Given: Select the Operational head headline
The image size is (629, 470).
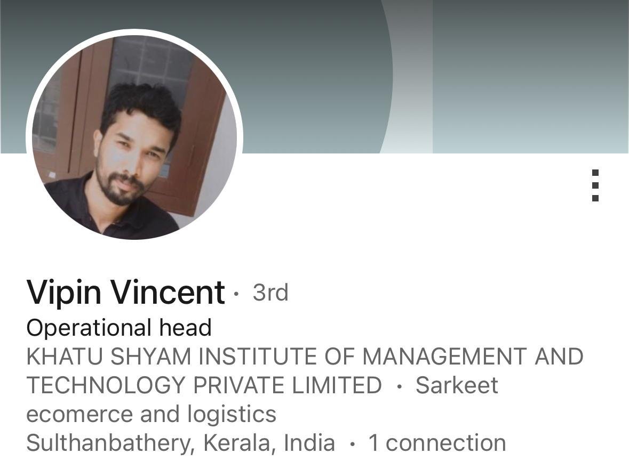Looking at the screenshot, I should coord(119,328).
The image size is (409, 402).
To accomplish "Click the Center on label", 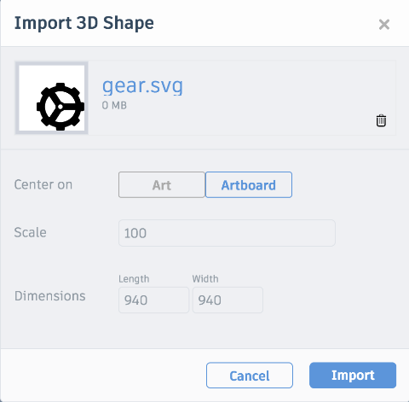I will coord(43,184).
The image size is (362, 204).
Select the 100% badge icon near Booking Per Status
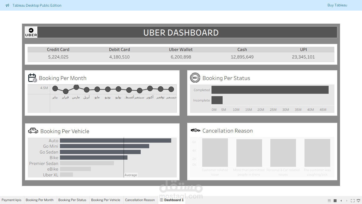click(195, 78)
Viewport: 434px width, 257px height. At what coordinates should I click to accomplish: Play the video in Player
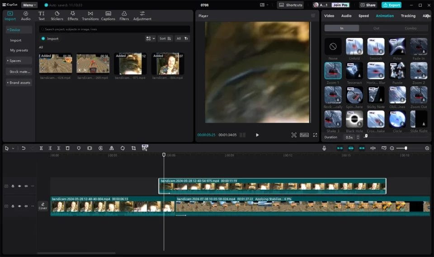click(x=257, y=135)
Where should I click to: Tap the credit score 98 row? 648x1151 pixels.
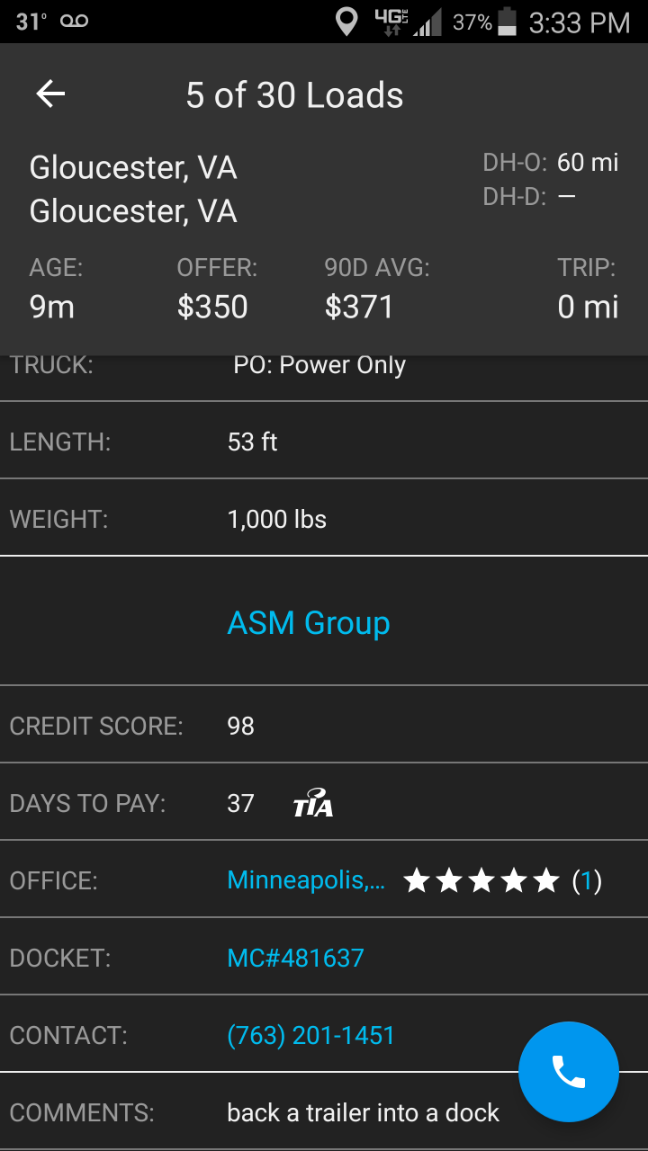pos(324,725)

=======

» **TASK INSTRUCTIONS**
Beginning with the line in which "Where should I" appears, repeat exactly each line down to the close of the material, leaving every picture out.

» **RESPONSE TO THIS TASK**
Where should I click to: Tap the credit score 98 row? 648x1151 pixels.
pos(324,725)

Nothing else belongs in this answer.